The first and final stop for exemplary damages?

21 September 2012

Exemplary damages and competition law are not obvious bedfellows.

The prospect of having to defend potentially ruinous exemplary damages actions could significantly compromise the present leniency regime, by reducing the incentives to come forward.  In addition, exemplary damages may violate the principle of ne bis in idem (i.e. that no one shall be punished twice for the same offence).  Nevertheless, the Competition Appeal Tribunal (the “CAT”) has moved to make the first award of exemplary damages in a UK competition law case – but at what cost?

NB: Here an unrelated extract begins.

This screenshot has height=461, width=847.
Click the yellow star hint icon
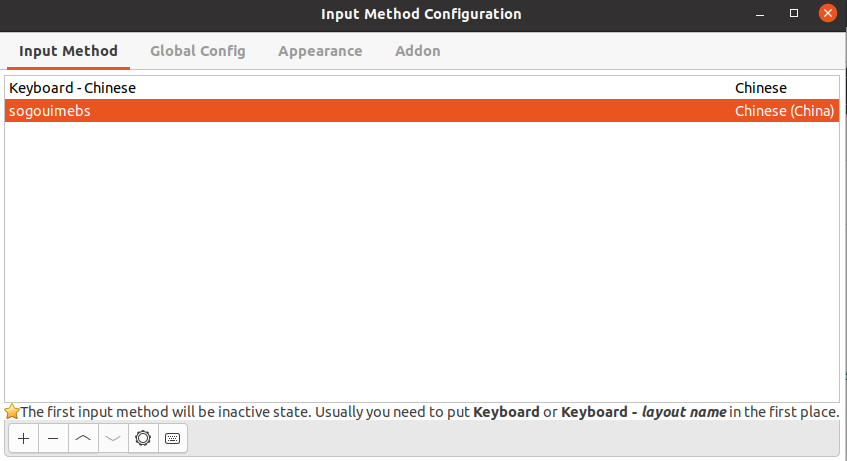(12, 412)
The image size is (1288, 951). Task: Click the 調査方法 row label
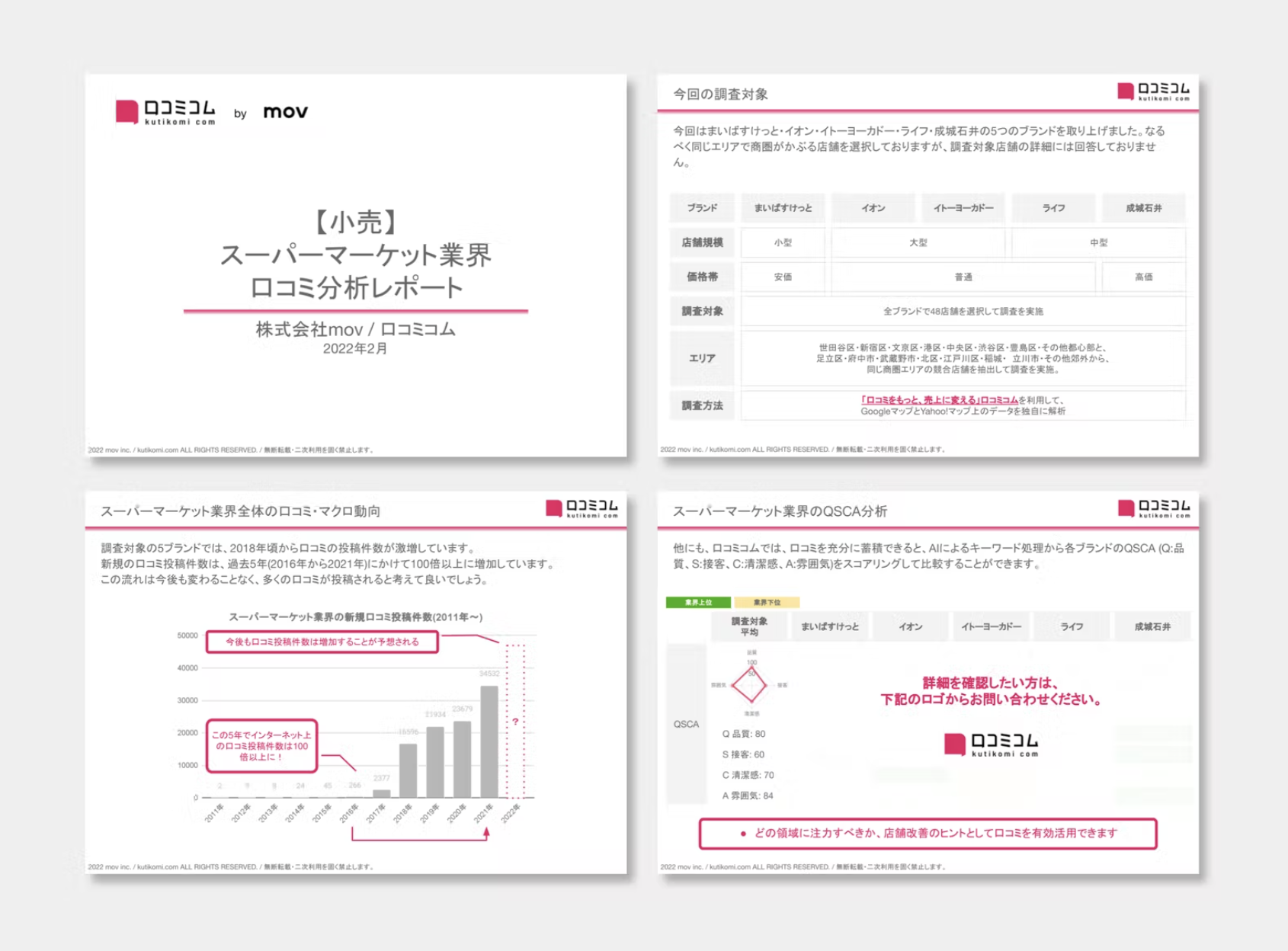702,405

The basic purpose of exemplary damages is to punish a party who has calculated that it will be worthwhile committing an offence because he stands to gain more than he would lose even if he were forced to pay ordinary compensatory damages. In the context of competition law, exemplary damages serve the same purpose as regulatory fines – to punish and deter anticompetitive conduct – but this potentially sits at odds with the leniency regime, the success of which is based upon leniency applicants being assured of impunity from antitrust fines.  While leniency applicants cannot escape the clutches of follow-on compensatory damages, any case law suggesting that they could be liable for exemplary damages could serve to devastate the workings of a leniency regime which is a highly cherished weapon in the arsenal of competition authorities.

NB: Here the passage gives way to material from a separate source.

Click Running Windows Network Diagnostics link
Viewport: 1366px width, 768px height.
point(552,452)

Cardiff Bus v 2 Travel Group

In the Cardiff Bus abuse of dominance case, the CAT granted to the claimant, 2 Travel, follow-on compensatory damages in excess of £33,000 to account for loss of profits and exemplary damages of £60,000 because of Cardiff Bus’ “knowing disregard of an appreciated and unacceptable risk that the Chapter II prohibition was either probably or clearly being breached”.

The abusive conduct carried out by Cardiff Bus included undercutting the prices charged on certain routes operated by new entrant, 2 Travel, and timing its buses to depart just before the scheduled departure times of 2 Travel. Shortly after the liquidation of its competitor, Cardiff Bus ceased to operate its “White Service” on those routes.

The CAT considered that not only did Cardiff Bus have an explicit intention to exclude its competitor from the market, but its senior management also declined to take sufficiently detailed legal advice on their conduct because they knew that they would be advised of its illegality and they wished to avoid a paper trail, having already taken a view to commence the service no matter what. This behaviour, i.e. acting with a “knowing disregard of an appreciated and unacceptable risk”, was sufficient for the CAT to award exemplary damages against Cardiff Bus.


The truth of the matter is that the CAT’s judgment serves to provide some welcome clarity in this area in that it has successfully awarded exemplary damages without compromising either the rights of leniency applicants (which were not relevant in this case since Cardiff Bus was not a leniency applicant in any event) or the principle of ne bis in idem (since the OFT had not actually imposed an antitrust fine).

Whether this case serves to open the floodgates for other exemplary damages claims remains to be seen, but in reality, and given the desire of the authorities to preserve the successful operation of the leniency regime, this seems unlikely.